* [TASK OBJECTIVE] How many lines in the records below contain the word "banner"? Answer with the number only.

[Collected data entries]
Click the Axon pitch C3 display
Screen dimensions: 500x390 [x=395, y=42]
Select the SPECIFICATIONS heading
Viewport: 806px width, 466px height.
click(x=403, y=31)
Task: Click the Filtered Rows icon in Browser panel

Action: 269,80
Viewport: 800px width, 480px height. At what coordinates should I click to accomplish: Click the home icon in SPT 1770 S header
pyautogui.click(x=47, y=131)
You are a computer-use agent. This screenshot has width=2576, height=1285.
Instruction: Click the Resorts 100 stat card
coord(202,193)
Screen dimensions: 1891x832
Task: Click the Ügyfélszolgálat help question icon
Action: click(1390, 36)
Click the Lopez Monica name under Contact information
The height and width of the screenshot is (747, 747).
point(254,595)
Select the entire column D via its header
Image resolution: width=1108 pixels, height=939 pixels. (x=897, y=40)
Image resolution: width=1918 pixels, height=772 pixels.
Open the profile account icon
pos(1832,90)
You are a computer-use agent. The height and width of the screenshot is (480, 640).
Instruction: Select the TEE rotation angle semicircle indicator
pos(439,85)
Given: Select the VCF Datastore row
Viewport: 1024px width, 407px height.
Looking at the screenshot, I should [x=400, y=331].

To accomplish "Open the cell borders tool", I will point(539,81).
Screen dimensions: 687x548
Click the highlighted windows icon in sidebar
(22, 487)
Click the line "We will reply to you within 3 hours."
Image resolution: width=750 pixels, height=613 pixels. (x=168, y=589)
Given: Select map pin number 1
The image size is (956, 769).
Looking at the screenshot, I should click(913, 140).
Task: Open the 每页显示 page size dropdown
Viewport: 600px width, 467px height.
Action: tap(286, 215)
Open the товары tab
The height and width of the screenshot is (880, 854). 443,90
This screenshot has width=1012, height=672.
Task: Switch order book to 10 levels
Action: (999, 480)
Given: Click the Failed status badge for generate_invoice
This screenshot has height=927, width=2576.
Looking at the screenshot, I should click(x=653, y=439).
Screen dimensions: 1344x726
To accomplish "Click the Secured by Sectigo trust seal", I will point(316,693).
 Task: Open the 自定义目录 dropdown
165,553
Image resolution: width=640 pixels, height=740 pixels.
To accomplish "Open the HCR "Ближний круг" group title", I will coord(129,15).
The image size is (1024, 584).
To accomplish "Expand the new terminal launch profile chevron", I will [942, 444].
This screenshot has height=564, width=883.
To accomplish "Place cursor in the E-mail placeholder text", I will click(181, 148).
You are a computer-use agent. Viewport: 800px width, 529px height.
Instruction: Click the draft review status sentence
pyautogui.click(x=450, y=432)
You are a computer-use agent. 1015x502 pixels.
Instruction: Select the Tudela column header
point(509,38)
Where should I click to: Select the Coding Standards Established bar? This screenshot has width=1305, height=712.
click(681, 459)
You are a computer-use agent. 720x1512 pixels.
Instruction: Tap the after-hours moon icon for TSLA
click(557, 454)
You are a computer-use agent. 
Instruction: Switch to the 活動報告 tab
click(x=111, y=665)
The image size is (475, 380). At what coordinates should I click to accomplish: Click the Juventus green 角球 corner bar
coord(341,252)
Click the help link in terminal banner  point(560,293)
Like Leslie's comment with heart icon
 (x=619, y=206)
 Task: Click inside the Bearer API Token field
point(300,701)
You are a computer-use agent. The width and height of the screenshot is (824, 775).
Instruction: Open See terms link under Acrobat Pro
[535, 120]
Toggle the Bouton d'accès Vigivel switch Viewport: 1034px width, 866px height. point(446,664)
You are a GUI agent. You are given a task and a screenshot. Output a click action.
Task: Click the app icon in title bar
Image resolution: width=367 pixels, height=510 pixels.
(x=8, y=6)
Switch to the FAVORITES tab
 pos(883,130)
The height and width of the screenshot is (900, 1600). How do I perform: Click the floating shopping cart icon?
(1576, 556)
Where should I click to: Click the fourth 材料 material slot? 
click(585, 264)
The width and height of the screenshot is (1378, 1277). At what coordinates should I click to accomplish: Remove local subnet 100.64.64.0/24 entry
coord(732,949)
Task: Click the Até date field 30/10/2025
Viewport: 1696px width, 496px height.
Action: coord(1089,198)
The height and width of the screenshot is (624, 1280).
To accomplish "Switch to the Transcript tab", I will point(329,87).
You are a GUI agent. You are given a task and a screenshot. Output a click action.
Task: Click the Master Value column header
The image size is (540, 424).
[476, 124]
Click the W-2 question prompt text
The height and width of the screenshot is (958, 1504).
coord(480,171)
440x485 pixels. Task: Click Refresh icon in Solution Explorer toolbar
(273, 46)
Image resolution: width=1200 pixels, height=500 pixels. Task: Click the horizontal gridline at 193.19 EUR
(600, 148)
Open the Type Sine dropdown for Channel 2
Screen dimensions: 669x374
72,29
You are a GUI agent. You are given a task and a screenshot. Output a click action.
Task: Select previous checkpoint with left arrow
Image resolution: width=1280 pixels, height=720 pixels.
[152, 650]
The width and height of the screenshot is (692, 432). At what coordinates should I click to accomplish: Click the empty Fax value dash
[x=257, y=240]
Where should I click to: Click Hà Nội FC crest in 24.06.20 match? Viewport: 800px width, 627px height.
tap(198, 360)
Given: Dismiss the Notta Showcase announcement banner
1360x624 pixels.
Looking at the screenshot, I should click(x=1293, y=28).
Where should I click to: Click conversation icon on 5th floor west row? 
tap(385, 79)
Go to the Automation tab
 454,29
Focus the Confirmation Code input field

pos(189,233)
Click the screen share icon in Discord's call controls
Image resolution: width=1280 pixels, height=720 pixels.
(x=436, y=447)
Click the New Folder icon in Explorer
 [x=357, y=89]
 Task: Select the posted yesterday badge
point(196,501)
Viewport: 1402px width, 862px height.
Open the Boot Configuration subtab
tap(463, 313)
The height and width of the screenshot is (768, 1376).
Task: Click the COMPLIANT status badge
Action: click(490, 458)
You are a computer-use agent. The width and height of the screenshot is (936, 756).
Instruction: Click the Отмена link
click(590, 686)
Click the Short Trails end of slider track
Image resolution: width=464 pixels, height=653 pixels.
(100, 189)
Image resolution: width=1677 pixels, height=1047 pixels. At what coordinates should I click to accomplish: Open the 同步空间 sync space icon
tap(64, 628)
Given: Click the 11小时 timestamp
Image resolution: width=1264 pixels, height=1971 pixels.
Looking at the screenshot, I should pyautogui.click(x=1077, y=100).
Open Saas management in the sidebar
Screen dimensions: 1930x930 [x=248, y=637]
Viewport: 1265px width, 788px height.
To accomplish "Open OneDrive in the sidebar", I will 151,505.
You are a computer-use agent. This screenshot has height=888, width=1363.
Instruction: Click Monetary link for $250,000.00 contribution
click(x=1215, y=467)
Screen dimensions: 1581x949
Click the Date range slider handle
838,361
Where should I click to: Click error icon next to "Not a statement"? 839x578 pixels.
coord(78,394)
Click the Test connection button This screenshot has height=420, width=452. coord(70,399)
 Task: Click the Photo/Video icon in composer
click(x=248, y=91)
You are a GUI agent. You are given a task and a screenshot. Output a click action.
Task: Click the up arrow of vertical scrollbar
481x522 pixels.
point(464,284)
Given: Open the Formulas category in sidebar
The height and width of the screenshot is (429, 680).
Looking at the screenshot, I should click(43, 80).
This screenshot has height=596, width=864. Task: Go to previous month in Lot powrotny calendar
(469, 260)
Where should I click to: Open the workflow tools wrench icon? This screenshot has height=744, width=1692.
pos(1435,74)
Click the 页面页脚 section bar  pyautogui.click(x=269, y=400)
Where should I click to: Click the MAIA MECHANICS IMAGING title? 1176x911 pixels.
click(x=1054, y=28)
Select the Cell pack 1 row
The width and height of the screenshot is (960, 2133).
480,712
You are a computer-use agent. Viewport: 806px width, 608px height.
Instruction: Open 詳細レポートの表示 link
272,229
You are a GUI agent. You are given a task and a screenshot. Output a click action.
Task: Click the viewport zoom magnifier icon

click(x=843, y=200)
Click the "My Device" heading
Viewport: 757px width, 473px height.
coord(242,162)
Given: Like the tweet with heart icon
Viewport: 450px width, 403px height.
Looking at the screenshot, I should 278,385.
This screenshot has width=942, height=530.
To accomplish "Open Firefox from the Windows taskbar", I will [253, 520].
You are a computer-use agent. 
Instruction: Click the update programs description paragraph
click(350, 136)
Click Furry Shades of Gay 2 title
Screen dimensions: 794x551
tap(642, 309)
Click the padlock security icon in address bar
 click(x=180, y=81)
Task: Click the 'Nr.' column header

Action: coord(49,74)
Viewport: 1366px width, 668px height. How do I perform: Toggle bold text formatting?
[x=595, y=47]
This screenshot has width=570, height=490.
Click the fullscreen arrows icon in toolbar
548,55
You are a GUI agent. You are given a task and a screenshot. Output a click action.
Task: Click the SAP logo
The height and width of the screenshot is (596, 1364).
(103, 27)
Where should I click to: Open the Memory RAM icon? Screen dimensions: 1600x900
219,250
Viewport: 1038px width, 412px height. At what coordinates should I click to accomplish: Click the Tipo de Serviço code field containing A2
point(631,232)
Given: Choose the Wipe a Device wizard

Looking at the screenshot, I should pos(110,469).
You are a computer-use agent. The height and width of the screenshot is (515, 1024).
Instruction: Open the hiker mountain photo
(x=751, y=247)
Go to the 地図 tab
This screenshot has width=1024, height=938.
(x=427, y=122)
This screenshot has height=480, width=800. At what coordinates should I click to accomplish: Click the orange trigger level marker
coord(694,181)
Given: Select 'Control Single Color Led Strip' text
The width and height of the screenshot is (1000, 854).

* [RESULT OF THIS EXERCISE] 2